A (long!) belated looking back

My laptop is mounted on a box of family Christmas crackers, which was actually bought for Xmas 2023. The box has twelve 100% recyclable and, dare I say, slightly self-righteous crackers. I call them self-righteous because besides flaunting their 100% recyclable barrel, snap, hat, and raffia, each also contains a game card and … a motto. (Which might explain why they have not yet been ‘crackered’; where are the silly toys and equally silly-roll-your-eyes-Xmas-jokes?!?). But I kick myself now, for not having ‘crackered’ these crackers back in 2023. We could have used a few good mottos in 2024, instead of the bad joke after bad joke we ended up with last year.

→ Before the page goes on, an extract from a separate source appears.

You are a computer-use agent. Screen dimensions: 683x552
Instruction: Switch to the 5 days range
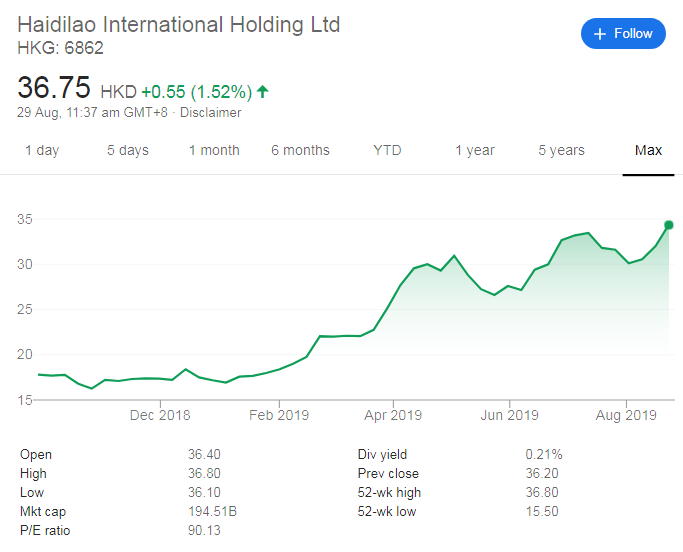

I started writing this post during those strange Christmas-New-Year’s in-between days. This is the time of year where you get inundated with best-of lists (books, films, essays, podcasts, etc), sobering annual news reviews, as well as programmes showing those famous people who (mostly sadly) passed away during the year. And let’s face it, 2024 was a particularly tough one on all counts. So, this post is a thoroughly belated ‘looking back’ on my part, in which I focus on two museum visits we made during this period: Paleis Het Loo and contemporary art museum Kröller-Müller. I have postponed writing this post in the hope of holding on to this reflective state of mind a little longer than in previous years. Although, at this rate, my next post, ‘looking forward’, might not see the light of day till mid March.

The Kröller-Müller museum

For king and country

It’s not every day that you’ll hear me give a special shout-out to our King, good old Willem-Alexander. I reserve that for when he is a particularly jolly supporter at sports events or when every couple of years his birthday falls on a workday for me, which means a day off. But in this case, I was pleasantly surprised by his 2024 Christmas televised speech addressing polarisation in the Netherlands (google translate for the full effect). It probably won’t help the current state of affairs here, but it did make me feel especially welcome when we visited one of his ancestral homes (Paleis Het Loo, in Apeldoorn) last week. Built in the 17th century, the palace was the summer residence for three centuries of Dutch royals until it became a museum in 1984. Its extensive refurbishment including an impressive underground expansion was completed in 2023.

Underground Paleis Het Loo

Speaking of the underground expansion, it was here where I spent the most time. Not that the palace rooms weren’t impressive by themselves; they’d each been done up all Christmassy. But I was still recovering from what I’d seen in one of the bedrooms, I believe it was Prince Hendrik’s. The image has since been etched onto my soul, and I cannot, will not, in clear consciousness post a photograph of it (also in fear of my WWF membership being revoked as a consequence). What I saw mounted on the wall was …(dramatic pause)… a stuffed elephant trunk (only the trunk, not even the tusks), and ludicrously hanging off the end of it was a frilly lampshade!!! Even in full understanding of the times, this must be considered a monumental example of how design can go oh so very wrong. After that, I rushed through the other rooms with my eyes downcast.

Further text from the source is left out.